Gypsy Baroque
Il Suonar Parlante Orchestra, Vittorio Ghielmi
Outthere Music: Alpha ALPHA392. 58’58
For those educated in the Western European countries, the history and music of Central and Eastern Europe can be something of a mystery. This recording sheds some very welcome light on some of the roots of the musical tradition of the Hapsburg and Ottoman empires, much of it inspired by the travelling musicians and peoples known variously as Roma or Gypsies. Based on research by director Vittorio Ghielmi on Gypsy melodies found in the the Sepsiszentgyõrgy manuscript, the wide ranging programme include anonymous folk arrangements together with adaptions of such melodies by composers such as Telemann, Benda, Tartini, Vivaldi and Kirnberger.

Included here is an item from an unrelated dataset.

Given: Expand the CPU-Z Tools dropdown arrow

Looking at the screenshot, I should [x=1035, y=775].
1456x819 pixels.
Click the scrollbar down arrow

One particularly interesting piece is their interpretation of one little movement of Frantisek Benda’s Harpsichord Concerto, when the solo role is shared between the designated harpsichord and a cimbalom. The cimbalom also appears in the following tiny extract from Vivaldi’s Grosso Mogul Concerto which, although it suggests the court of Akbar, Grand Mogul of India, uses a melody in the Grave that is similar to one of the Sepsiszentgyörgy melodies. Singer Graciela Gibelli’s attractive voice works very well in the Lovára Gypsy dancing song Trana Nanna and the delightfully haunting Cãntec de Leagãn, a Romanian lullaby.

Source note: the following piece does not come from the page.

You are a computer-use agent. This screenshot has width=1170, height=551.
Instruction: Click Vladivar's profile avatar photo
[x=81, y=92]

Baroque specialists such as director Vittorio Ghielmi, viola da gamba, and Shalev Ad El, harpsichord, are joined by guest Graciela Gibelli, soprano, and Dorothee Oberlinger (recorder) and traditional musicians Stanislav Palúch, violin, and Marcel Comendant, cimbalom. This is an unusual and fascinating recording based on some wonderfully evocative melodies and a fine, if little understood musical tradition.